First of all, trails are hellish and heavenly on your feet. Hellish because you hit all kinds of rocks and roots and bumps and sudden drops and hidden steps and any number of obstacles that you don’t hit on the roads. I’m embracing my minimalist shoes again when my feet feel fit (which has been a lot, lately), so I really feel all the bumps in the road. The trails are leaving me with hot spots in my feet — not pain, but soreness and tenderness — which is actually rather a good feeling despite the discomfort. Like a scar after a knife fight, sort of a badge of pride, a proof that I was there and I went through something. Then again, the trails are heavenly, because there’s none of that non-compactable asphalt or concrete underfoot. It’s all dirt or grass or a lush, springy bed of fallen pine needles and leaves pillowing my feet along, like the fingers of angels ferrying me to happiness. Sweet and sour.

Second of all, and more importantly: with trails, you have to know what you’re doing. I checked out maps beforehand and figured I knew pretty much what I was looking out for — the trail goes in such and such general direction for about a half mile, then follows the river for a bit, then cuts back inland toward the rocks shaped like a couple of donkeys humping — but the problem is, when you’re out there surrounded by nothing but green, one donkey hump rock looks pretty much like another, and judging distance is about as easy as cross stitching blindfolded. (Is that hard? It sounds hard.)

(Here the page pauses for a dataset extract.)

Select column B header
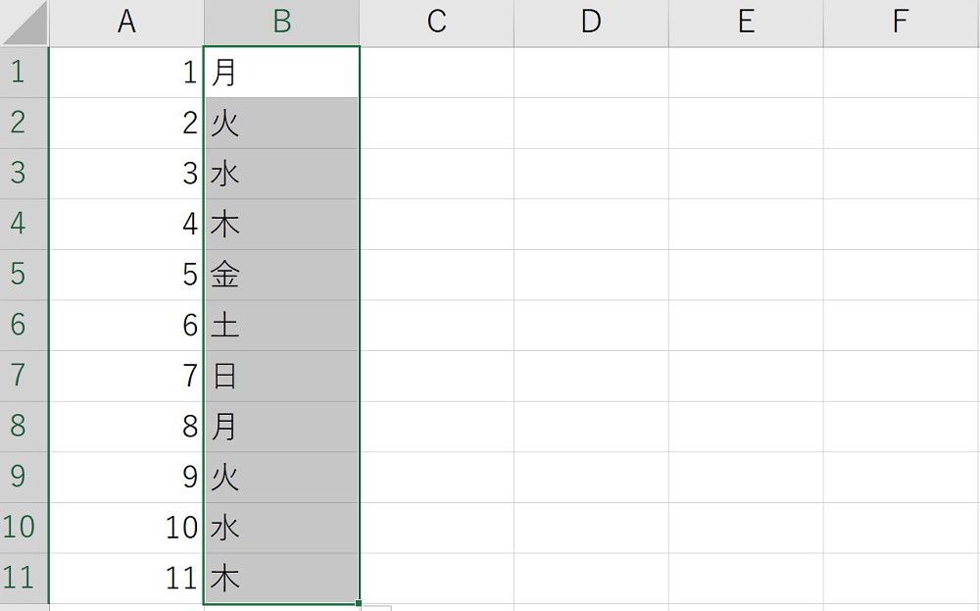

Long story short, I got lost. Day 1 I got a little lost and increased my estimated distance by about a half mile, running 3.7 when I meant for a little 5k. That’s no big deal. Saturday, though, I was aiming for 4 miles and ended up running almost six. Which is fine if I’m in shape, which I’m not, because I’ve been nursing my plantar-fasciitis beset right foot back to health. Not only did I increase my mileage spontaneously, but I did it over some of the toughest terrain around: the riverside trails of Sweetwater Creek State Park. Now, there’s beautiful scenery to be seen, and in fact, you’ve probably seen some of the terrain I was running on…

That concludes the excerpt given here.